[Date Prev][Date Next][Thread Prev][Thread Next][Date Index][Thread Index]
Re: [Bug-datamash] Is Datamash parallelizable?
From: |
Assaf Gordon |
Subject: |
Re: [Bug-datamash] Is Datamash parallelizable? |
Date: |
Fri, 08 Aug 2014 07:40:37 +0300 |
User-agent: |
Mozilla/5.0 (X11; Linux x86_64; rv:24.0) Gecko/20100101 Icedove/24.7.0 |
Hello Maximilian,
On 08/07/2014 09:09 PM, Maximilian E. Schüle wrote:
thanks for maintaining datamash. For my thesis I want to do some speed
tests with data over different databases. For this purpose I was happy
to find the very interesting tool "datamash", that makes it easier to
compare the processing of data in a database to the processing of data
with normal shell-scripts. For this reason I want to know if Datamash is
parallelizable or does it work on parallel threads. Is it like this?
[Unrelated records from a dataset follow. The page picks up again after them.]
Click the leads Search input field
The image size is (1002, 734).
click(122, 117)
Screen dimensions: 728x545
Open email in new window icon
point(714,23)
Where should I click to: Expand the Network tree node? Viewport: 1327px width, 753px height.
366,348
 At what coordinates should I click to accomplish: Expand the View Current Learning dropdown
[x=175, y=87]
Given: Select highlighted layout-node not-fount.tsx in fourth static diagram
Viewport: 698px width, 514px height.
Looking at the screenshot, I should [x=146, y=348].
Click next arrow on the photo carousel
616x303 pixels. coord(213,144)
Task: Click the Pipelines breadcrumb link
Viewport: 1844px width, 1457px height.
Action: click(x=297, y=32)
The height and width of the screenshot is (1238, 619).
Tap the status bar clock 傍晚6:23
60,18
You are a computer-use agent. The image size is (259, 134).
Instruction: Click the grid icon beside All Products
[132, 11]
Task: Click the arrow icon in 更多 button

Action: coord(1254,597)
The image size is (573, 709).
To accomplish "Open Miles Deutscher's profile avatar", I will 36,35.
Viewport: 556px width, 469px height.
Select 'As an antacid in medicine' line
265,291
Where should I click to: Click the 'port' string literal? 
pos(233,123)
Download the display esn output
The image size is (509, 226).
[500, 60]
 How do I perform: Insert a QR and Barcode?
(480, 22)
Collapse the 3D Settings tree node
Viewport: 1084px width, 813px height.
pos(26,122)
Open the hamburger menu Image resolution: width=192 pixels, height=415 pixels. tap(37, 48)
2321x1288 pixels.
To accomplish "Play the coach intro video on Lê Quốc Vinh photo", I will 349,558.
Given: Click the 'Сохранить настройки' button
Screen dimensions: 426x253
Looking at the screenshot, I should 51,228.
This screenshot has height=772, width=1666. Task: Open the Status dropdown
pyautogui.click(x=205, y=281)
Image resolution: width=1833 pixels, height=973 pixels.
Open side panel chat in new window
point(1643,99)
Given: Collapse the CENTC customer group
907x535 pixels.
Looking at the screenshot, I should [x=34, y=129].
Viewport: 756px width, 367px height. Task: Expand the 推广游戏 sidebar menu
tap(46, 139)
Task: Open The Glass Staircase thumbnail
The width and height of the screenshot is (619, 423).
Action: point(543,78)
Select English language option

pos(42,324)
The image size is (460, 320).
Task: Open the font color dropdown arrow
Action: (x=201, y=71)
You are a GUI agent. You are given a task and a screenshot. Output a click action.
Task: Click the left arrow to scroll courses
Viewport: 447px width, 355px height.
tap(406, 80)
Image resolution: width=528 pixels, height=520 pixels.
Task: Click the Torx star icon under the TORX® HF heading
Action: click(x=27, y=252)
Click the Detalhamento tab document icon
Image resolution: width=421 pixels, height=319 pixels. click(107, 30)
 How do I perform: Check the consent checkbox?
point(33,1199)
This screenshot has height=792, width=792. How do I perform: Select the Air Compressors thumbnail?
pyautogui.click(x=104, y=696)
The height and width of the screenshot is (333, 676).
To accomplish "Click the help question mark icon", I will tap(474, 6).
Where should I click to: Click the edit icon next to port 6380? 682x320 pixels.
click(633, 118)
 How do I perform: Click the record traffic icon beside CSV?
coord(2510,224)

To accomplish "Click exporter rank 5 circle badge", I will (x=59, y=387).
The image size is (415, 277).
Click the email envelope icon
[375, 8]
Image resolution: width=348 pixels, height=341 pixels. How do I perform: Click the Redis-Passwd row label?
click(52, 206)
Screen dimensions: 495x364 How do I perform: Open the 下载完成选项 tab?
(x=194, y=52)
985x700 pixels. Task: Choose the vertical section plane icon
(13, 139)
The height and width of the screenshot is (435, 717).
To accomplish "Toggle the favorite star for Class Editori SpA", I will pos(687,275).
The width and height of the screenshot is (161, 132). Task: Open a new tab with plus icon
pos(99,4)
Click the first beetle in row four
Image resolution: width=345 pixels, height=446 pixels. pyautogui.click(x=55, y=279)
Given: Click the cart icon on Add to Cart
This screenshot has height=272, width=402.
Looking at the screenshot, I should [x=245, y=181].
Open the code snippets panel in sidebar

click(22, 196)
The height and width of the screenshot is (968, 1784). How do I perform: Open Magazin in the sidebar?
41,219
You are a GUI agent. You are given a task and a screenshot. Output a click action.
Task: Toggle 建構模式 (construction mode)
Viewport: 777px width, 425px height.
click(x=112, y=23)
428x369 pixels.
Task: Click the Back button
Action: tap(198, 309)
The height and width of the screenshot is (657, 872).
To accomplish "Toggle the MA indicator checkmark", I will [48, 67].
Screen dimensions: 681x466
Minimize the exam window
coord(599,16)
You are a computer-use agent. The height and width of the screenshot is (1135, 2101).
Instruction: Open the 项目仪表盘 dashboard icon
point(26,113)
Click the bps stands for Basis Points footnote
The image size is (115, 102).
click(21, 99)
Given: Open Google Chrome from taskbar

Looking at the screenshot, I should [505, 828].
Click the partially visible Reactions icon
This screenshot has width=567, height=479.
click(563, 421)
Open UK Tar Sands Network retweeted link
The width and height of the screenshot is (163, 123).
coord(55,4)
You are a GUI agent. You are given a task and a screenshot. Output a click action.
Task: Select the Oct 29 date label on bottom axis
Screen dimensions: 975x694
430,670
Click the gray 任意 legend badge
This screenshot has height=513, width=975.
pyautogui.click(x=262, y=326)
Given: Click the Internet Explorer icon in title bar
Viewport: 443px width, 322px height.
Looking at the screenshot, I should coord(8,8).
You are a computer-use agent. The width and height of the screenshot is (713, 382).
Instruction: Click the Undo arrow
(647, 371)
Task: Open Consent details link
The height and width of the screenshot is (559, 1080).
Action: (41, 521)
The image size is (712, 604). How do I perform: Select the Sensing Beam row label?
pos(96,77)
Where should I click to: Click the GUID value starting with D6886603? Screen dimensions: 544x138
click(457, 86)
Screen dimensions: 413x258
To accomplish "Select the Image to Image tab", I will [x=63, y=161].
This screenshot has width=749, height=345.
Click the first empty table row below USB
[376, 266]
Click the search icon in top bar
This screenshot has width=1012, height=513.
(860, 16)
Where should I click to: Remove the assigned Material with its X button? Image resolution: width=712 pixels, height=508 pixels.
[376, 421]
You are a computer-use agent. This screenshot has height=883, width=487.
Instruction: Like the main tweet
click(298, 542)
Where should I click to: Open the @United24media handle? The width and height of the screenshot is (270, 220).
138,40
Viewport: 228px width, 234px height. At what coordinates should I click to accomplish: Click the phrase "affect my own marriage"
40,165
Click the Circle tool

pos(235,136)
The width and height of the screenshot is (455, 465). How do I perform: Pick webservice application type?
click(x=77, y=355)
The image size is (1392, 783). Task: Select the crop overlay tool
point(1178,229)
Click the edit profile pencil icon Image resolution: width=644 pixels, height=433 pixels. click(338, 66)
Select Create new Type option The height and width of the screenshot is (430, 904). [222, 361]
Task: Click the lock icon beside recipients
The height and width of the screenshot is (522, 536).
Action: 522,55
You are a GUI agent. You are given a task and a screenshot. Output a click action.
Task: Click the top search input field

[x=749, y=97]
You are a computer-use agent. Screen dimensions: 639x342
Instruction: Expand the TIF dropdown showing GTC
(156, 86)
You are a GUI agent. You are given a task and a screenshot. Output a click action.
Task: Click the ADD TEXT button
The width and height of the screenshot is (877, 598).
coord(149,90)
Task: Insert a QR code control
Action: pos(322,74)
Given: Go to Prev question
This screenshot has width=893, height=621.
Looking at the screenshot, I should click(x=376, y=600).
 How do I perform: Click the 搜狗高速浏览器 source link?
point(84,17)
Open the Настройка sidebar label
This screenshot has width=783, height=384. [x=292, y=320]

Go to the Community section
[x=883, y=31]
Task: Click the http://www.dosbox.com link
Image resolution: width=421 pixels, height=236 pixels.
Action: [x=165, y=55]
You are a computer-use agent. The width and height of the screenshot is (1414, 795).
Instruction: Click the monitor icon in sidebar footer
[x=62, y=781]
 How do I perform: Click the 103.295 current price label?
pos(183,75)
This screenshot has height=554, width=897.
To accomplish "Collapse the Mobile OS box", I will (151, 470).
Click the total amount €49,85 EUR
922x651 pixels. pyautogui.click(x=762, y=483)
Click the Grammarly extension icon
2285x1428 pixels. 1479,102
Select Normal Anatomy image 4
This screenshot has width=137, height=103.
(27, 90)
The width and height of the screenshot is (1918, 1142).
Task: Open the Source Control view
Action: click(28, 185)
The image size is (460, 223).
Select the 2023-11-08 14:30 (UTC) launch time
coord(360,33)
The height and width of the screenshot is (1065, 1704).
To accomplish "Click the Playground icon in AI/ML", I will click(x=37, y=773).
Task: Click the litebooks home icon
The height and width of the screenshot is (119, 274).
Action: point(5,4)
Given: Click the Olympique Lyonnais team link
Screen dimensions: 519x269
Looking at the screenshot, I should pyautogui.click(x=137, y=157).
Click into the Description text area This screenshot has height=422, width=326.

I'm glad to hear you find "datamash" useful.
Currently, "datamash" does not use multiple threads.
I'm always interested in improvement performance, and if there's a good case
for multi-threading I'll be glad to try it out.
I'm working on a I/O speed-up improvement (roughly upto x2.5 faster) which will
be ready on the GNU website soon.
It's available here (including some new operations), if you feel comfortable
trying non-stable version:
http://files.housegordon.org/datamash/src/datamash-1.0.6.30-1ee5.tar.gz
http://git.savannah.gnu.org/cgit/datamash.git/?h=devel1 ( 'devel1' branch ).
One thing I'd consider trying, if you can split your input files,
is to run multiple 'datamash' instances in parallel, then combine the results.
I'll be happy to discuss further,
regards,
- Assaf.